6.7.           Company Officer Certificate. The Company shall have delivered a certificate, executed on behalf of the Company by its Chief Executive Officer or its Chief Financial Officer, dated as of the Closing Date, certifying to the fulfillment of the conditions specified in this Section 6.

6.8.           Company Secretary Certificate.
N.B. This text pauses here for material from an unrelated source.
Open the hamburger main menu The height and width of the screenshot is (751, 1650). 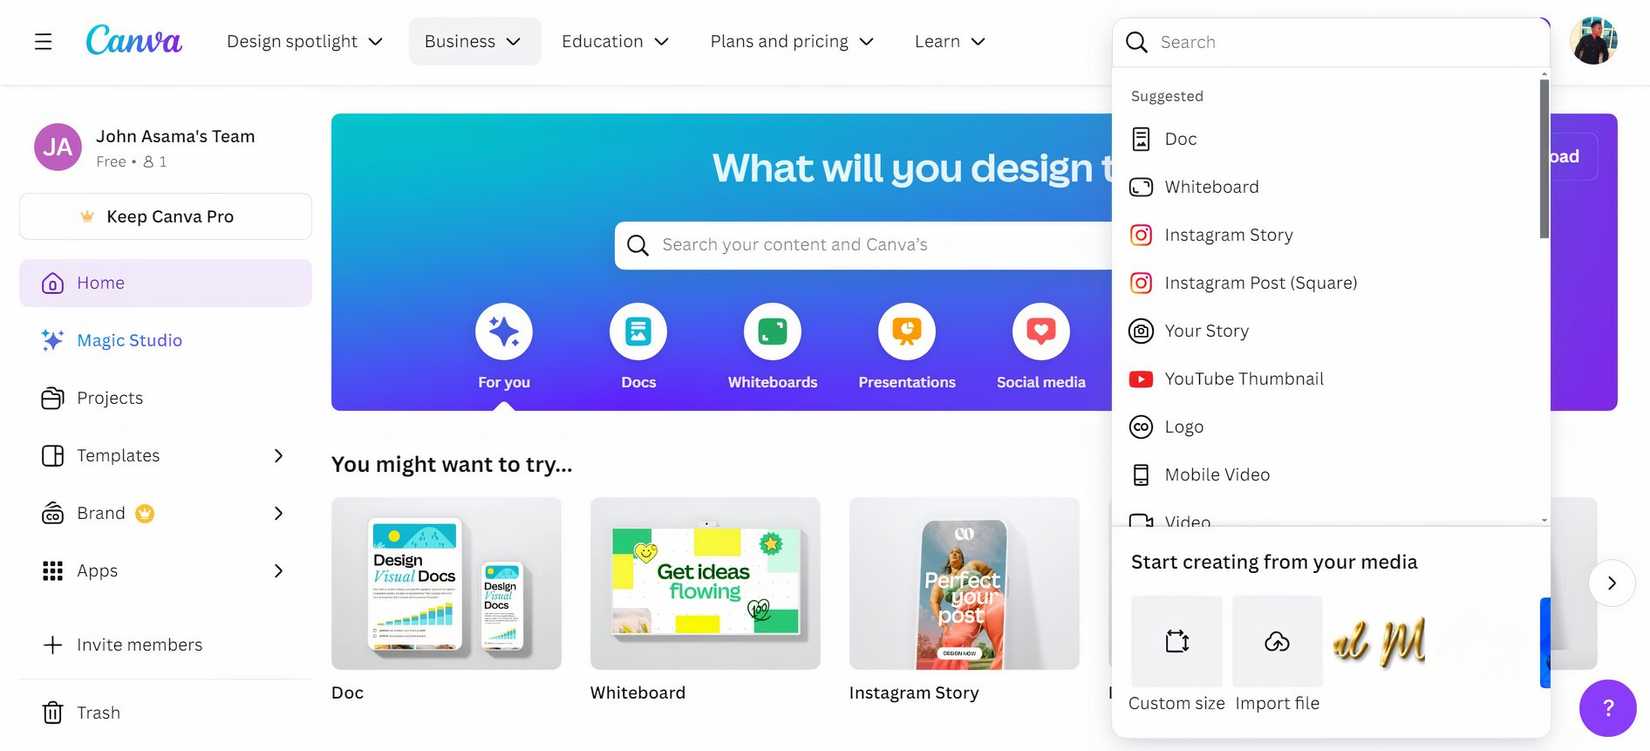click(43, 41)
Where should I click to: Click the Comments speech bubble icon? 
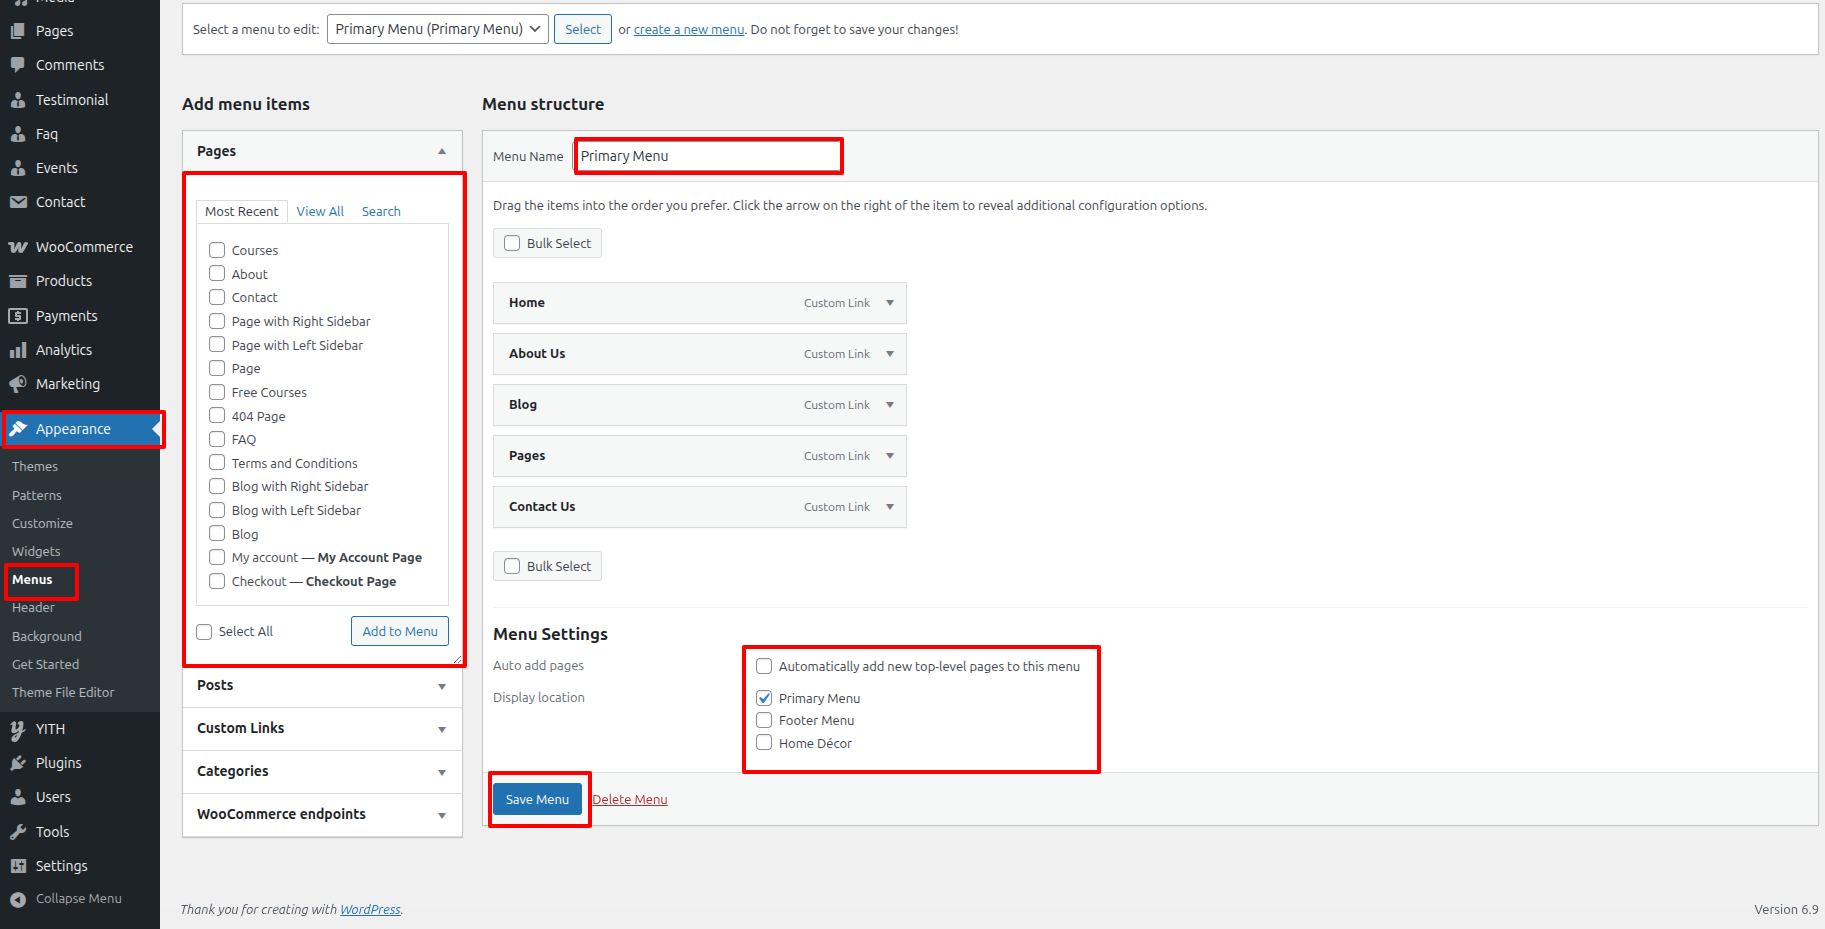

The Company shall have delivered a certificate, executed on behalf of the Company by its Secretary, dated as of the Closing Date, certifying the resolutions adopted by the Board of Directors of the Company approving the transactions contemplated by this Agreement and the other Transaction Documents and the issuance of the Shares, certifying the current versions of the charter and bylaws of the Company, as the same may be amended and/or restated, and certifying as to the signatures and authority of persons signing the Transaction Documents and related documents on behalf of the Company.

6.9.           Opinion of Counsel.  The Investors and the Lead Placement Agent shall have received an opinion from Pillsbury Winthrop Shaw Pittman, LLP, the Company’s U.S. legal counsel, dated as of the Closing Date, in such form and substance as agreed to by the Company and the Lead Placement Agent (it being agreed that such counsel shall not be required to deliver a “10b-5” or negative assurances letter or opinion).

6.10.           Common Stock.  The Company shall have delivered the Shares to the Investors.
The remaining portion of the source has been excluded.